My musical listening journey has created a list of artists and bands for whom I don’t have a physical copy of any of their music, an omission to remedy someday: Pink Floyd, Led Zeppelin, Nina Simone, Joni Mitchell, the Spice Girls and so on. Some works demand better than the lossy compressions of MP3 or streaming.
Kate Bush is a different matter. Upon realising I had none of her albums, I felt embarrassed by this admission - how can I have all of David Bowie’s studio albums, but nothing by Kate Bush?
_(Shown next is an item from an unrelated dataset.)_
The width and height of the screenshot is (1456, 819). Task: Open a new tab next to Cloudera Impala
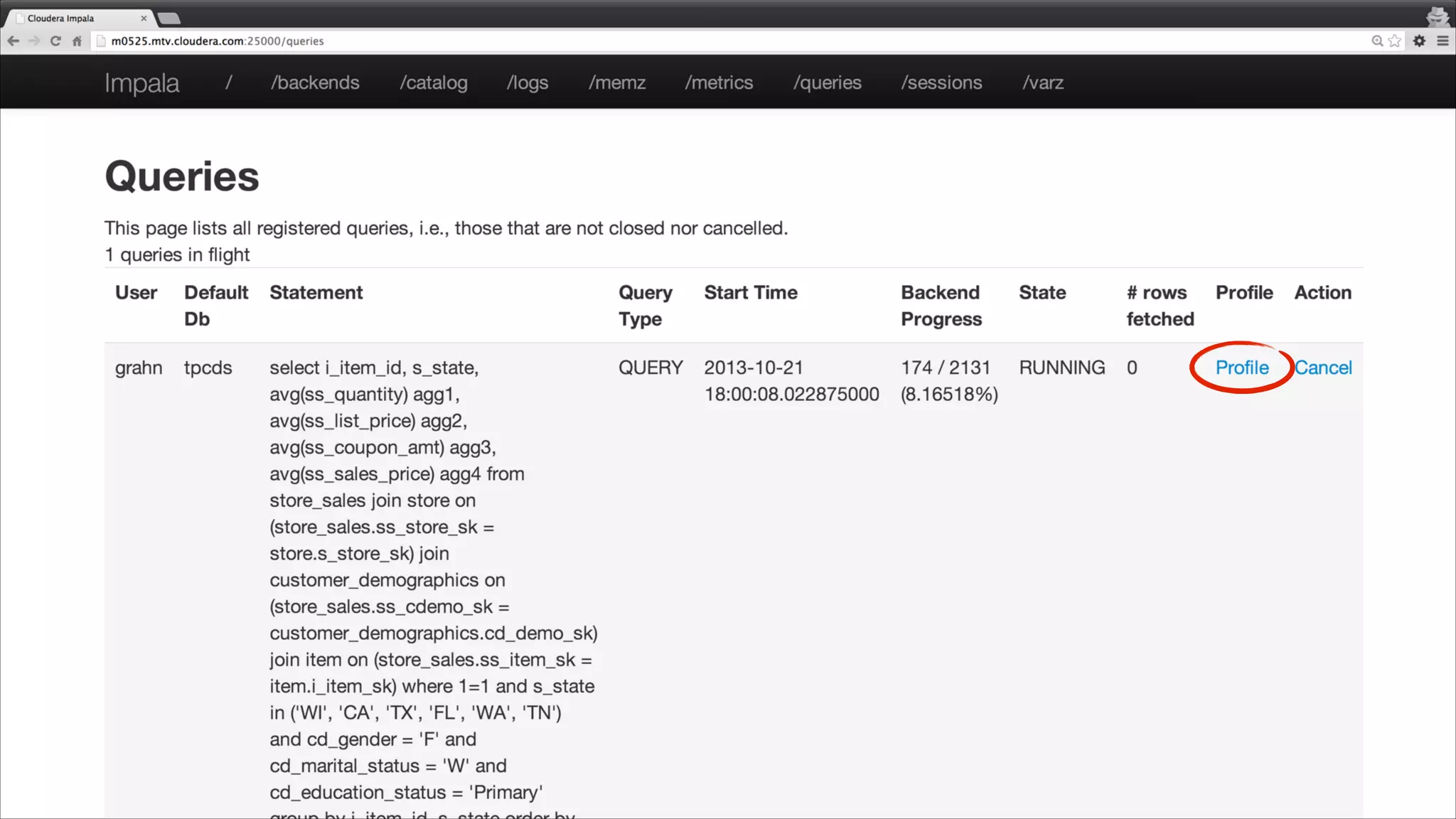point(168,18)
I practically ran to the nearest HMV to stock up: “Hounds of Love”, “The Red Shoes”, “Never For Ever”, “The Kick Inside” and “The Sensual World”, one each of what the store had in stock.
My CD collection felt complete in that moment, and seemingly remains so until I decide I really need something by Pink Floyd, for Kate Bush always feels like a special occasion, whenever I hear a song by her, and no matter how often I hear those songs.
From the ethereal nature of early hits like “Wuthering Heights”, “Them Heavy People” and “Wow”, to the spiky characters of “The Dreaming” album, and the triumph of both sides of “Hounds of Love”, Kate Bush’s output became better as more creative freedom was afforded to her, and her increasingly experimental albums, made in her own time, at home through technological advances and portability, like the Fairlight CMI album first used on “Babushka”, have allowed this experimentation and freedom to become mainstream.
My favourite Kate Bush album is 1985’s “Hounds of Love”, and my favourite song of her songs is “Running Up that Hill (A Deal with God)”, from the commercial-led side A of that album – the perceived failure of 1982’s “The Dreaming”, which still reached number 3 in the charts despite singles not charting, led to a compromise that put more avant-garde material onto side B, while also becoming Bush’s first album recorded entirely at home, in her own time, at her own pace.
“Running Up That Hill” reached number 1 in the UK singles chart for three weeks in June 2022, having been used as a plot device in the Netflix TV drama “Stranger Things”. Having a song that talks about exchanging sexes to achieve a greater understanding to have come back from 1985 to become more relevant and celebrated than ever intended, is perhaps one of the best things that could have happened in pop music, and it was entirely deserved – it was like us, as the audience, had caught up with the song at last.
Kate Bush’s last album of new material was 2011’s “50 Words for Snow”, a chamber-pop-jazz-ambient album based around a single theme, with no track shorter than seven minutes in length. There is a natural expectation for any future release, but I currently like to think that she thought long enough to make music her way, having achieved a position where she can make music entirely for herself, any clash this makes with the image of a publicly accessible rock star is her audience’s problem alone.